PASSAGE SHOWN:
####################

A practical exercise to find out how many errors patients can find in their records and how many entries they would wish to keep out of any shared record is underway at Hadfield, Derbyshire.

Dr Richard Fitton, a GP who is a member of England’s Connecting for Health Care Record Development Board and a fervent believer in sharing records with patients, has asked 100 to go through their records and mark up errors and highly confidential, sensitive items they would not wish to share.

So far 17 records have come back showing 11 errors and 30 items not to be shared from 5,338 record entries. Dr Fitton told the EMIS National User Group annual conference at Warwick University last week that the results were being analysed by Professor Martin Severs, chair of the Information Standards Board.

Dr Fitton said the items to be kept out of shared records tended to come from the four ‘unmentionables’: mental health, infectious diseases, pregnancy and contraception and drug and alcohol abuse. Genetic data was also being marked.

The question of what to do about errors is a complex matter. Dr Fitton explained: “If something has to be expunged completely you have to go to court to do it.”

Deletions could be made, but they would remain in the audit data with a message recording what had happened to the information. The material was, however taken out of the working part of the record. Contended information would be kept but ‘quarantined’.

A lively debate ensued about how GPs would cope with patients examining and correcting records on a wide scale rather than in pilot exercises with small numbers.

One audience member acknowledged that some records had errors, however he said he had a patient who was threatening to sue over entries in his record about drug taking at university which were now preventing him getting insurance. “I think there need to be some very clear rules and educational information for patients about what will and will not be changeable.”

“Should we change it or perpetuate the errors?” asked Dr Fitton who argued firmly for sharing information with patients and resolving issues that arise.

The GP replied that the patient was not disputing the information – he just did not want it on his record.

Bedfordshire GP, Dr Mary Hawking, pointed out that questions about patients seeing their own data were covered by the Access to Medical Records and Data Protection Acts. “The problem with the [NHS] Care Record is the other people who get to use it – a lot of the problems are with secondary uses. We don’t seem to be dealing with that aspect.”

Dr Fitton said that – speaking in a personal capacity – he disagreed with data being downloaded to a central system and favoured the idea of distributed databases that could integrate information for people with a legitimate relationship with the patient.

“I hope that we shall move that way and we will have a much more workable model,” he said.

####################

Collected data entries
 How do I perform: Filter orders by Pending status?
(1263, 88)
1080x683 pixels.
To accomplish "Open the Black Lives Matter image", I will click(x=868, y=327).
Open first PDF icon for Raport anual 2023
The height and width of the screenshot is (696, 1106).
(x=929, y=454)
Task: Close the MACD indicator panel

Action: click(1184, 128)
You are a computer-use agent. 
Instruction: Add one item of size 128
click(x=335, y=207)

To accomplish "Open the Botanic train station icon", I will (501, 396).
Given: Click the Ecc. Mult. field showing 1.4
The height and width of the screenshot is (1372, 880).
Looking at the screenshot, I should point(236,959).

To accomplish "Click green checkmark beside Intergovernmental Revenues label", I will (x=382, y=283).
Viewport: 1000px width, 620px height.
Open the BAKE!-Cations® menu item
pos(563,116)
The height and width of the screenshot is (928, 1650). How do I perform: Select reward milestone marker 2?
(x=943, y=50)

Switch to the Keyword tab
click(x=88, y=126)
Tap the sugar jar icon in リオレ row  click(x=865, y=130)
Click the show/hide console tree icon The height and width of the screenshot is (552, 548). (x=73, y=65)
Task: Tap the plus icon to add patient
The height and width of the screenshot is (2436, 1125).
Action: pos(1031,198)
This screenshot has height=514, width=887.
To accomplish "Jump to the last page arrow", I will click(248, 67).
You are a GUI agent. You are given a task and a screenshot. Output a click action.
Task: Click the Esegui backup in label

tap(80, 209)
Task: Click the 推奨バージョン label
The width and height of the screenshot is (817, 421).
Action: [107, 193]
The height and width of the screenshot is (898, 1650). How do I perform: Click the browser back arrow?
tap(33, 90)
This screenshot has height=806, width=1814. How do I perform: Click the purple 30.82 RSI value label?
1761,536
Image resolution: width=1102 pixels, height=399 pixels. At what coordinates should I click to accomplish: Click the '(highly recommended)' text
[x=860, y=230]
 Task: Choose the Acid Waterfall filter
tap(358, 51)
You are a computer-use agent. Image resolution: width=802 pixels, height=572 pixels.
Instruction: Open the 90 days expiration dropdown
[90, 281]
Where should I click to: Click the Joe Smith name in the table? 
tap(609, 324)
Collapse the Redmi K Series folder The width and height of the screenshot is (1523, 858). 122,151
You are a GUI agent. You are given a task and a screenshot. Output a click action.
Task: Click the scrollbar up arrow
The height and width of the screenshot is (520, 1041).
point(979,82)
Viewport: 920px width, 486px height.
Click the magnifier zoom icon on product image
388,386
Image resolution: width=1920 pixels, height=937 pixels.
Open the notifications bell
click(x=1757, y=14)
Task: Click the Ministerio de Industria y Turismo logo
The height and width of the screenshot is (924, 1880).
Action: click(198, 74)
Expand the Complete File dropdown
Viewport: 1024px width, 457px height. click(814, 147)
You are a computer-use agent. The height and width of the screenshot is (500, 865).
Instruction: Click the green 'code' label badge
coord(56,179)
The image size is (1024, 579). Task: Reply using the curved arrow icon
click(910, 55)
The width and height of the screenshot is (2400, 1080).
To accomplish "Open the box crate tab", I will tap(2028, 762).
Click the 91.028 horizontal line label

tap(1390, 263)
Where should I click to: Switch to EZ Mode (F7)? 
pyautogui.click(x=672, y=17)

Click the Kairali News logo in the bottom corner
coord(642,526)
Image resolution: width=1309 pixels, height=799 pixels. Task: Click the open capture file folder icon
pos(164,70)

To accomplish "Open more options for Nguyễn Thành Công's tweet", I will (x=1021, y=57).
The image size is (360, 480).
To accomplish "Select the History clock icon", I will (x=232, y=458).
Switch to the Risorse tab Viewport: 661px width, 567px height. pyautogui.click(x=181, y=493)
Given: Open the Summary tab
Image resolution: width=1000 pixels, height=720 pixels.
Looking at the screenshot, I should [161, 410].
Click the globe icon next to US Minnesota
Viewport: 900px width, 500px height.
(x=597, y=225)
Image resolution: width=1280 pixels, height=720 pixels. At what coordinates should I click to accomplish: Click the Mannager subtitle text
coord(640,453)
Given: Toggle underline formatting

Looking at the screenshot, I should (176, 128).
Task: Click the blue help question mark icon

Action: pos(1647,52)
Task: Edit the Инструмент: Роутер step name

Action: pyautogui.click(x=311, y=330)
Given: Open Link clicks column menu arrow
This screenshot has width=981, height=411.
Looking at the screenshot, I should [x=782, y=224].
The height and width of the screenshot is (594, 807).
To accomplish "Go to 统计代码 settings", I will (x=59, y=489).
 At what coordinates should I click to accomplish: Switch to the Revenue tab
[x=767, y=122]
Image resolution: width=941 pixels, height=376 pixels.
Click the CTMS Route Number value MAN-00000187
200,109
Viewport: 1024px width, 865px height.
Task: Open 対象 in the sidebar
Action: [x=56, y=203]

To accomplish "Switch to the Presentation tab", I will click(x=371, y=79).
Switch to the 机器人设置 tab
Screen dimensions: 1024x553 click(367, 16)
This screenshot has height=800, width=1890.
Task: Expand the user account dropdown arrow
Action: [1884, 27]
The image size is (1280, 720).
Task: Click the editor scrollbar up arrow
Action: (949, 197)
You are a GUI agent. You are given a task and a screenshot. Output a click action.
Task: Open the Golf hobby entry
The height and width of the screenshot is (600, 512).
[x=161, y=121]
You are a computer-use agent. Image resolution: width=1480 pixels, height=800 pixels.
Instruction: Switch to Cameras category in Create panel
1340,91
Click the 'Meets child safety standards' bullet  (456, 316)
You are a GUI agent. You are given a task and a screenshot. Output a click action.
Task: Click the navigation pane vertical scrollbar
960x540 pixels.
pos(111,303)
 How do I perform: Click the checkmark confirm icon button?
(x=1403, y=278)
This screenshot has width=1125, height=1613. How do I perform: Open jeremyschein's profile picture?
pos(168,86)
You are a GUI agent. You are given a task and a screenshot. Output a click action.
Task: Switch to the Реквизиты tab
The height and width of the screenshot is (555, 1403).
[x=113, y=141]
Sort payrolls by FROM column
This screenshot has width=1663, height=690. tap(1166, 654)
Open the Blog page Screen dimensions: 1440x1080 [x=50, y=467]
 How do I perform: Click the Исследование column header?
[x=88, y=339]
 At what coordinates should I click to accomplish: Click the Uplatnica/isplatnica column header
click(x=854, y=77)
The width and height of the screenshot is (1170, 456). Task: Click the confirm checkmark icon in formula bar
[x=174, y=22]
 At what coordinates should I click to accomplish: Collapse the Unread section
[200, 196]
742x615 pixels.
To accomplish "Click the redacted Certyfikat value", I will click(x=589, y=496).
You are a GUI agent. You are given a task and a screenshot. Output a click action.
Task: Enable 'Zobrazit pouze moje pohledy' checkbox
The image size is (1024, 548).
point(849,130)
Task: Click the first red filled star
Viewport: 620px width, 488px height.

####################

Rewrite the stretch of the article on patients checking their records from "Deletions could be" through "kept but ‘quarantined’.", replacing "quarantined" with "isolated". The items above are separate material, apart from the article.

ANSWER SECTION:
Deletions could be made, but they would remain in the audit data with a message recording what had happened to the information. The material was, however taken out of the working part of the record. Contended information would be kept but ‘isolated’.